### What is being asked
Each entry below must be given again word for word, with no pictures.

(Beginning of Excerpted data)

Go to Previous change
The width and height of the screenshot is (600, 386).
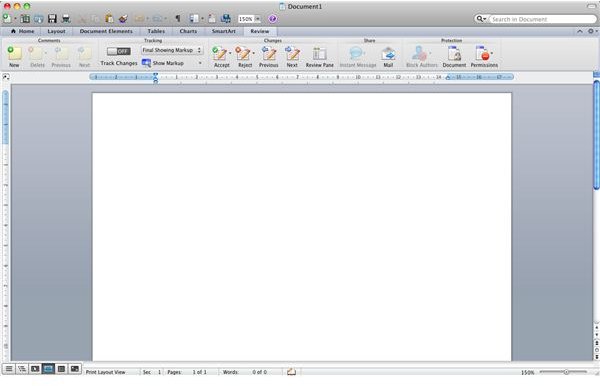pyautogui.click(x=269, y=54)
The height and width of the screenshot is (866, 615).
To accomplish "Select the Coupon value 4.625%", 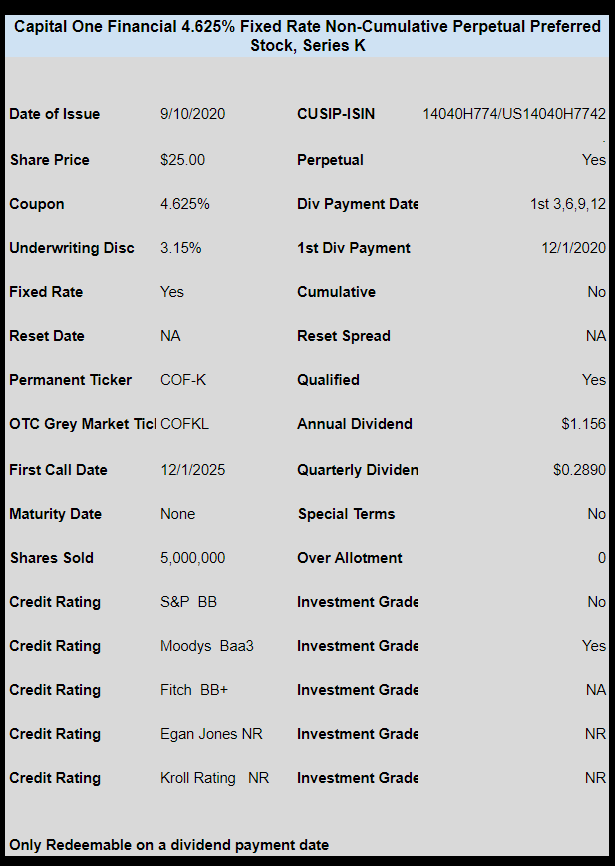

(End of Excerpted data)

### Your solution
Go to Previous change
The width and height of the screenshot is (600, 386).
pyautogui.click(x=269, y=54)
The height and width of the screenshot is (866, 615).
To accomplish "Select the Coupon value 4.625%", 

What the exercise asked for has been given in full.